Stored data =>
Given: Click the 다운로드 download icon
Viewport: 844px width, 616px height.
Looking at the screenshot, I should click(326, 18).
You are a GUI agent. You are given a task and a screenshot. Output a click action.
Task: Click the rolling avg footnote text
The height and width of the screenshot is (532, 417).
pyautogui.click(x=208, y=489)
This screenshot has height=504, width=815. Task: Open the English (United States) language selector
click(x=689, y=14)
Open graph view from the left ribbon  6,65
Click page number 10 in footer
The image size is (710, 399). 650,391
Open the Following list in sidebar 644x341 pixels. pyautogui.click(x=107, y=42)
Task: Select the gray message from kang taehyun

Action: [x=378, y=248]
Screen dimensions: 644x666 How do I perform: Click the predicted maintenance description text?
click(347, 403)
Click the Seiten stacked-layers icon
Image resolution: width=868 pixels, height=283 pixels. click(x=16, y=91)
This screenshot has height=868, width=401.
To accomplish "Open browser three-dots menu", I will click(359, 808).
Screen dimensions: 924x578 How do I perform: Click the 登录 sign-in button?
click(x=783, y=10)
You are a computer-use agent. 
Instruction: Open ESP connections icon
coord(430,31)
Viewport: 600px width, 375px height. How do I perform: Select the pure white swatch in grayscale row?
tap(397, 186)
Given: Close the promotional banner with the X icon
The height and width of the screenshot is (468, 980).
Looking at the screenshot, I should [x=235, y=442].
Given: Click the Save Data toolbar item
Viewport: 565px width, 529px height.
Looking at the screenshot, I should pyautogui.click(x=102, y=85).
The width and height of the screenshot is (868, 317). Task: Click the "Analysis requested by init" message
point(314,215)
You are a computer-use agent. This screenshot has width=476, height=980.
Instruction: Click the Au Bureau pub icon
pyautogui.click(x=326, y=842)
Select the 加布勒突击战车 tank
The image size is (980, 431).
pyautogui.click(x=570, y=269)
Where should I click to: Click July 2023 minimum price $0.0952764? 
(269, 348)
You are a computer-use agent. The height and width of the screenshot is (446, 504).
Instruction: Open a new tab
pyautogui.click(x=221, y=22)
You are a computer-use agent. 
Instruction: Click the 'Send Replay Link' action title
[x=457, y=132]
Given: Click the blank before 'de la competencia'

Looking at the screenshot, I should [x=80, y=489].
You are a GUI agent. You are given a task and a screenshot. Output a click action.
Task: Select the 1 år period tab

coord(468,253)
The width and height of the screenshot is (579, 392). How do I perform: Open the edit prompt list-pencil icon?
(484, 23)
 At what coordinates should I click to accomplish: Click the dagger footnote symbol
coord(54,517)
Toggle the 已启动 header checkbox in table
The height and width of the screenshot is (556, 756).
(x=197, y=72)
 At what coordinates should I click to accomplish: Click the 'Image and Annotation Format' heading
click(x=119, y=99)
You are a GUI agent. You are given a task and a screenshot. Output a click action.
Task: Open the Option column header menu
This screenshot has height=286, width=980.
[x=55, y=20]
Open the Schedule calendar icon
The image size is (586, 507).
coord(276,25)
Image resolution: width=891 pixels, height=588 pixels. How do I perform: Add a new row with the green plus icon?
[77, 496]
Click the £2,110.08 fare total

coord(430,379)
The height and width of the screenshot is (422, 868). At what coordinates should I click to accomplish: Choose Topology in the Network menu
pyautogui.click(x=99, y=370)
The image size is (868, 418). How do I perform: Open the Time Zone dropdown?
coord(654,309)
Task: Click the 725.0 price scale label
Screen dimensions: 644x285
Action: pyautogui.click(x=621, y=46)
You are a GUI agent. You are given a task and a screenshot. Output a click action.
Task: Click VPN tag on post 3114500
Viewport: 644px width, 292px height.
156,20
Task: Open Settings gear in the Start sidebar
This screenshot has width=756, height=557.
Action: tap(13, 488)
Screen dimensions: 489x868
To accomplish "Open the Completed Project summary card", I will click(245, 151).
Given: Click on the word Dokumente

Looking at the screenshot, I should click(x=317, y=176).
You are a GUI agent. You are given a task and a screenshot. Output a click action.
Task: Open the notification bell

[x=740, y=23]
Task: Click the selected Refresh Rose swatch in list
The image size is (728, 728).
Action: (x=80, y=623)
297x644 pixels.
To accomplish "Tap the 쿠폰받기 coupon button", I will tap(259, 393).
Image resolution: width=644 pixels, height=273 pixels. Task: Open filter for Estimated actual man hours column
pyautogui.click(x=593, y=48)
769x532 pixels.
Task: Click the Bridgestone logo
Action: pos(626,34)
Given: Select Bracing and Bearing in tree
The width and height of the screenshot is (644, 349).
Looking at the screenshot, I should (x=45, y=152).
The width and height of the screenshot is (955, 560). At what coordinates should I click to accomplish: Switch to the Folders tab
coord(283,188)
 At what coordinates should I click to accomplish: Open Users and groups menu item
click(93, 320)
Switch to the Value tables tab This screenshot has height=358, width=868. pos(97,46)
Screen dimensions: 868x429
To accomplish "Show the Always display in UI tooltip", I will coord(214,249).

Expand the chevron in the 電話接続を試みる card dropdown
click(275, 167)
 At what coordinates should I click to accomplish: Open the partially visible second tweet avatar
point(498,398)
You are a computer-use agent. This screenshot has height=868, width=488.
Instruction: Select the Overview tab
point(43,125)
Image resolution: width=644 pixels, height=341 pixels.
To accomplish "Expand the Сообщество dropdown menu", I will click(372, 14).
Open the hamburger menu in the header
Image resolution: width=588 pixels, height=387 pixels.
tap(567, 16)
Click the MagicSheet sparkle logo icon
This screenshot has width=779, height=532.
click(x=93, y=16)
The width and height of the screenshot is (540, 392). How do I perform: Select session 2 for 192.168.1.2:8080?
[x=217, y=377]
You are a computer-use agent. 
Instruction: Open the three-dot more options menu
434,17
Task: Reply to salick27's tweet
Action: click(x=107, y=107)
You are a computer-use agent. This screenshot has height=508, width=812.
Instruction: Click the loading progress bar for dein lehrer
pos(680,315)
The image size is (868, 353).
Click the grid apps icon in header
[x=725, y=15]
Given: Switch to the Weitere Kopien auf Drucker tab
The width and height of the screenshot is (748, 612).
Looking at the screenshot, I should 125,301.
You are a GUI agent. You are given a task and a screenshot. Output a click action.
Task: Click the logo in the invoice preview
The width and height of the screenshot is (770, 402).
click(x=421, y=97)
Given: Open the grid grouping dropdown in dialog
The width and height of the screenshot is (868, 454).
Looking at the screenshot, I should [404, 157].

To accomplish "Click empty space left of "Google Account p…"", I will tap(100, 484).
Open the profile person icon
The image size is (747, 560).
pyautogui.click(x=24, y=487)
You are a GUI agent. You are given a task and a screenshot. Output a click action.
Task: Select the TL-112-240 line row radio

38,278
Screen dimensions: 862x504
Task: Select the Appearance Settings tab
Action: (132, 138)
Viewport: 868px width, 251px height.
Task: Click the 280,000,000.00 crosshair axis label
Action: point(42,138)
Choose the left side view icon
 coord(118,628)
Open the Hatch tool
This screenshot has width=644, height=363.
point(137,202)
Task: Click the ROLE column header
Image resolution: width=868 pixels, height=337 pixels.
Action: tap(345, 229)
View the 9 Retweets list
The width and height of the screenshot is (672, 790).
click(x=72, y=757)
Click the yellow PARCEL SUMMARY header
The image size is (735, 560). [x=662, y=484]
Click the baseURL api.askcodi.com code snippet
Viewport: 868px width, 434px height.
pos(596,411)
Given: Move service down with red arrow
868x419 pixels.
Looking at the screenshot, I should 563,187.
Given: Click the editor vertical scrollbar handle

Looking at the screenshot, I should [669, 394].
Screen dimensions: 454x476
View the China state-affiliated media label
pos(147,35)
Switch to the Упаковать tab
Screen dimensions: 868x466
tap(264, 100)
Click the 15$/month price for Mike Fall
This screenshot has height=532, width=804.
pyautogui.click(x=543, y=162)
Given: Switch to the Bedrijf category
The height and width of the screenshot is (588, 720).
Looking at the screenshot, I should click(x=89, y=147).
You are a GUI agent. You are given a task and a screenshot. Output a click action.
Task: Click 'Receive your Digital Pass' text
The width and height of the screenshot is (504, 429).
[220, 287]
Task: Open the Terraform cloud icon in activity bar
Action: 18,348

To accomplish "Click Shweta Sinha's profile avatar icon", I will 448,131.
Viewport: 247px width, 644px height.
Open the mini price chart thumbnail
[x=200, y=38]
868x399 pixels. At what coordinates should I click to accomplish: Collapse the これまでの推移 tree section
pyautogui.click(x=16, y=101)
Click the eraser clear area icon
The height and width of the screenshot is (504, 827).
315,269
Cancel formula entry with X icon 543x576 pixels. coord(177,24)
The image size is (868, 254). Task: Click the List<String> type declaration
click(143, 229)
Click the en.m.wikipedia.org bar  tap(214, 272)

What is required =>
Each line containing "sidebar" belongs in the answer; pick these out of the material and copy them.

Solution to this task =>
Open the Following list in sidebar 644x341 pixels. pyautogui.click(x=107, y=42)
Task: Open Settings gear in the Start sidebar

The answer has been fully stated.